• Task to carry out:
Below are some entries; set them all down exactly.

Records excerpted from a collection:
____
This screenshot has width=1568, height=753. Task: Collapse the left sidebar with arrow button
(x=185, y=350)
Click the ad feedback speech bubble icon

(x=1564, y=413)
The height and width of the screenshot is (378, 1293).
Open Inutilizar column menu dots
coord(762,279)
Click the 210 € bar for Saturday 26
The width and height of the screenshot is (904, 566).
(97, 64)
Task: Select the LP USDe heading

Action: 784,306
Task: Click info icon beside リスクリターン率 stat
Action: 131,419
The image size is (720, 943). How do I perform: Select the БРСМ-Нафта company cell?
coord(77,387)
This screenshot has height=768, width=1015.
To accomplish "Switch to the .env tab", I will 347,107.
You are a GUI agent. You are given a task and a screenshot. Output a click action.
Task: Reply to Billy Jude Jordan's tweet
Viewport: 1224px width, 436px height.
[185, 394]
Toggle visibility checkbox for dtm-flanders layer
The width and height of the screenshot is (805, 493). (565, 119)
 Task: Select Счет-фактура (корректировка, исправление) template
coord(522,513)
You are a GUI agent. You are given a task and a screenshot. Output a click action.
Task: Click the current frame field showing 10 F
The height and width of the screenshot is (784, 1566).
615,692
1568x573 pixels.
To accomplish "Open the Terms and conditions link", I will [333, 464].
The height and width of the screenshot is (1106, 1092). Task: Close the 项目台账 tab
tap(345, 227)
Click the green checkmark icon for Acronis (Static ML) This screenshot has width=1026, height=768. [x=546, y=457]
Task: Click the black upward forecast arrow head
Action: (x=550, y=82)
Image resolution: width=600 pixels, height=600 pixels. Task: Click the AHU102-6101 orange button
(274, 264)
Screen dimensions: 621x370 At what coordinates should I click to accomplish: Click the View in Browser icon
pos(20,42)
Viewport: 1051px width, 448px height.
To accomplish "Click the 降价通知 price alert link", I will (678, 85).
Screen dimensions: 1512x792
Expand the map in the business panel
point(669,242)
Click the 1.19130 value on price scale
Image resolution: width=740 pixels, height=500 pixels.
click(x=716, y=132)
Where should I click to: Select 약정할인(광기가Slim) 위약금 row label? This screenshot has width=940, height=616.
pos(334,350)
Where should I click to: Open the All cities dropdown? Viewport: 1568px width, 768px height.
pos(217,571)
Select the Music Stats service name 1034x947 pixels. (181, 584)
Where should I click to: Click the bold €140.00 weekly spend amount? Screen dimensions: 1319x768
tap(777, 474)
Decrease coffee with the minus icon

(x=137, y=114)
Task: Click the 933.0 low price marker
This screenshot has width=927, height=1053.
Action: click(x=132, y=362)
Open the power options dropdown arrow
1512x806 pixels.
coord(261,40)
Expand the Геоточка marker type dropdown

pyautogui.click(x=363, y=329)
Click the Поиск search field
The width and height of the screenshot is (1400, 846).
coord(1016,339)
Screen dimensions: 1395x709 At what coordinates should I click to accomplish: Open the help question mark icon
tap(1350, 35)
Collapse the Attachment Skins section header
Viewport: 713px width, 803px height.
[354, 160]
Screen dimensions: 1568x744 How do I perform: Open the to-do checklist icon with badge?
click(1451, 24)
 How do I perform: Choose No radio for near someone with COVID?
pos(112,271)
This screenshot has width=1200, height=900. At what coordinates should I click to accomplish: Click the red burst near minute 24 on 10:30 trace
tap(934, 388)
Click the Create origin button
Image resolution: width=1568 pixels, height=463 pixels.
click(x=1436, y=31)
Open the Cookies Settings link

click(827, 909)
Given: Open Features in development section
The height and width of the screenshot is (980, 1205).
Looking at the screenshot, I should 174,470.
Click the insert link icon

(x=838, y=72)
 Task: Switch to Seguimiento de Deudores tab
____
• Result below:
This screenshot has width=1568, height=753. Task: Collapse the left sidebar with arrow button
(x=185, y=350)
Click the ad feedback speech bubble icon

(x=1564, y=413)
The height and width of the screenshot is (378, 1293).
Open Inutilizar column menu dots
coord(762,279)
Click the 210 € bar for Saturday 26
The width and height of the screenshot is (904, 566).
(97, 64)
Task: Select the LP USDe heading

Action: 784,306
Task: Click info icon beside リスクリターン率 stat
Action: 131,419
The image size is (720, 943). How do I perform: Select the БРСМ-Нафта company cell?
coord(77,387)
This screenshot has height=768, width=1015.
To accomplish "Switch to the .env tab", I will 347,107.
You are a GUI agent. You are given a task and a screenshot. Output a click action.
Task: Reply to Billy Jude Jordan's tweet
Viewport: 1224px width, 436px height.
[185, 394]
Toggle visibility checkbox for dtm-flanders layer
The width and height of the screenshot is (805, 493). (565, 119)
 Task: Select Счет-фактура (корректировка, исправление) template
coord(522,513)
You are a GUI agent. You are given a task and a screenshot. Output a click action.
Task: Click the current frame field showing 10 F
The height and width of the screenshot is (784, 1566).
615,692
1568x573 pixels.
To accomplish "Open the Terms and conditions link", I will [333, 464].
The height and width of the screenshot is (1106, 1092). Task: Close the 项目台账 tab
tap(345, 227)
Click the green checkmark icon for Acronis (Static ML) This screenshot has width=1026, height=768. [x=546, y=457]
Task: Click the black upward forecast arrow head
Action: (x=550, y=82)
Image resolution: width=600 pixels, height=600 pixels. Task: Click the AHU102-6101 orange button
(274, 264)
Screen dimensions: 621x370 At what coordinates should I click to accomplish: Click the View in Browser icon
pos(20,42)
Viewport: 1051px width, 448px height.
To accomplish "Click the 降价通知 price alert link", I will (678, 85).
Screen dimensions: 1512x792
Expand the map in the business panel
point(669,242)
Click the 1.19130 value on price scale
Image resolution: width=740 pixels, height=500 pixels.
click(x=716, y=132)
Where should I click to: Select 약정할인(광기가Slim) 위약금 row label? This screenshot has width=940, height=616.
pos(334,350)
Where should I click to: Open the All cities dropdown? Viewport: 1568px width, 768px height.
pos(217,571)
Select the Music Stats service name 1034x947 pixels. (181, 584)
Where should I click to: Click the bold €140.00 weekly spend amount? Screen dimensions: 1319x768
tap(777, 474)
Decrease coffee with the minus icon

(x=137, y=114)
Task: Click the 933.0 low price marker
This screenshot has width=927, height=1053.
Action: click(x=132, y=362)
Open the power options dropdown arrow
1512x806 pixels.
coord(261,40)
Expand the Геоточка marker type dropdown

pyautogui.click(x=363, y=329)
Click the Поиск search field
The width and height of the screenshot is (1400, 846).
coord(1016,339)
Screen dimensions: 1395x709 At what coordinates should I click to accomplish: Open the help question mark icon
tap(1350, 35)
Collapse the Attachment Skins section header
Viewport: 713px width, 803px height.
[354, 160]
Screen dimensions: 1568x744 How do I perform: Open the to-do checklist icon with badge?
click(1451, 24)
 How do I perform: Choose No radio for near someone with COVID?
pos(112,271)
This screenshot has width=1200, height=900. At what coordinates should I click to accomplish: Click the red burst near minute 24 on 10:30 trace
tap(934, 388)
Click the Create origin button
Image resolution: width=1568 pixels, height=463 pixels.
click(x=1436, y=31)
Open the Cookies Settings link

click(827, 909)
Given: Open Features in development section
The height and width of the screenshot is (980, 1205).
Looking at the screenshot, I should 174,470.
Click the insert link icon

(x=838, y=72)
 Task: Switch to Seguimiento de Deudores tab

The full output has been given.